Das Marktgeschehen rund um die Agrarrohstoffe lockt wegen des Niedrigzinses Spekulanten an, die in Langzeitpositionen investieren. Neben der Zinsfrage, spielen Inflationsängste und das Momentum an der Börse die Hauptrolle bei den steigenden Preisen. Lediglich die aktuelle Lust an der Spekulation könnte vorzeitig enden, was dann aber die Volatilität der Preise erhöhe.

Aktuelle Weltversorgung

Am Dienstagabend hat das US-Landwirtschaftsministerium die neuesten Schätzungen für die Versorgung mit Nahrungsmitteln veröffentlicht.

Bei Weizen steht der aktuelle Monat für gesunkene Lagerbestände, einen höheren Konsum, aber auch für eine Anhebung der Produktionszahlen. Dem Konsum von 776 Millionen Tonnen Weizen stehen 777 Millionen Tonnen Erzeugung gegenüber, die das Angebot auf gut eine Milliarde Tonnen erhöht. Das Plus kommt aus Australien, dass mit 33 Millionen Tonnen sogar noch das bisherige Rekorderntejahr 2016/17 mit 31,8 Millionen Tonnen übertreffe. China hat in den ersten beiden Monaten 2021 viel Weizen ausgelagert, da er günstiger als Mais ist. Umgekehrt bedeutet das, China wird 2020/21 rund 35 Millionen Tonnen Weizen neu importieren.

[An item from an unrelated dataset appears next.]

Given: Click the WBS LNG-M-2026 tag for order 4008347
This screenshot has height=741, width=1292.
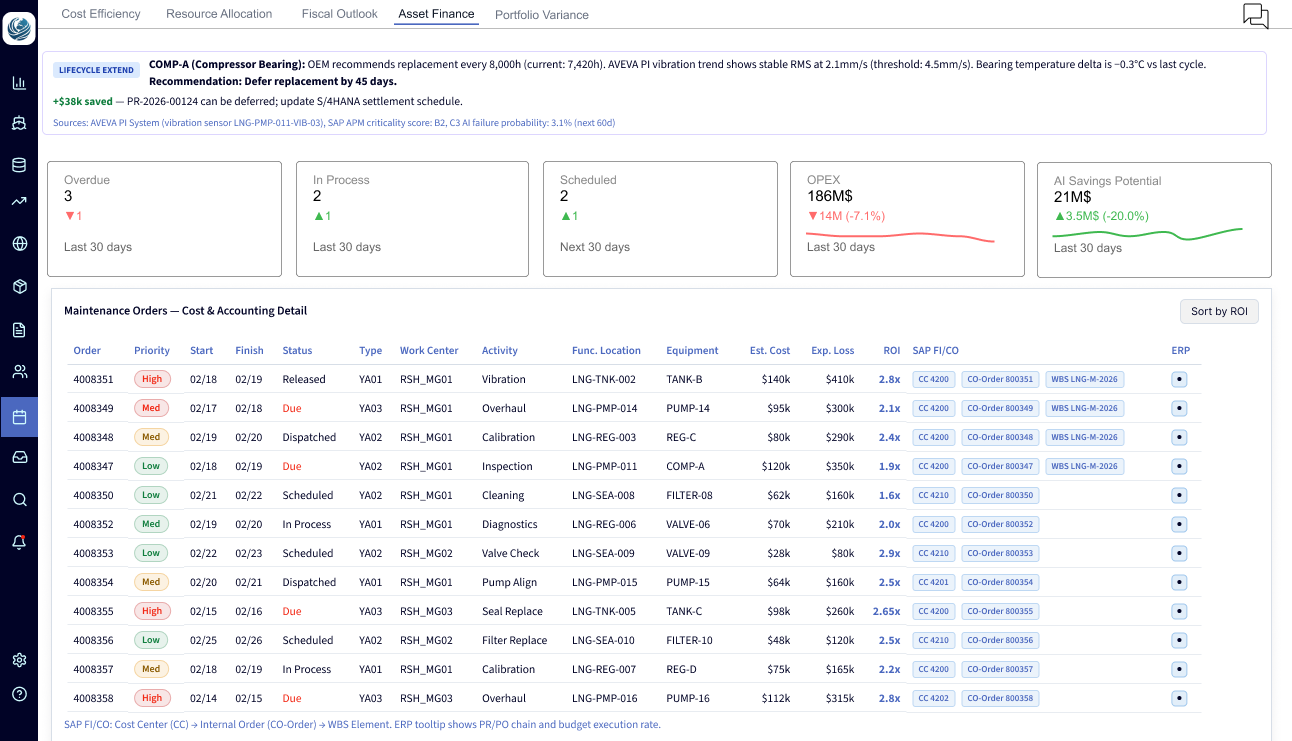Looking at the screenshot, I should (1084, 466).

Bei Mais und Sorghum bleiben die Prognosen unverändert bei 1,4 Milliarden Tonnen. Ein Plus verzeichnen Indien, Südafrika und Bangladesch. Die Lagerbestände für Mais werden um 1,1 Millionen Tonnen höher auf 287,7 Millionen Tonnen geschätzt.

Bei Ölsaaten verzeichnen alle Kulturen bis auf Palmöl höhere Produktion, höheren Bedarf, aber auch höhere Lagerbestände für das Wirtschaftsjahr 2020/21. Brasiliens Sojaernte wird um eine auf 135 Millionen Tonnen erhöht, die in Argentinien um 0,5 auf 47,5 Millionen Tonnen gesenkt. Indien meldet mit 10,7 Millionen Tonnen stabile Ernteprognosen.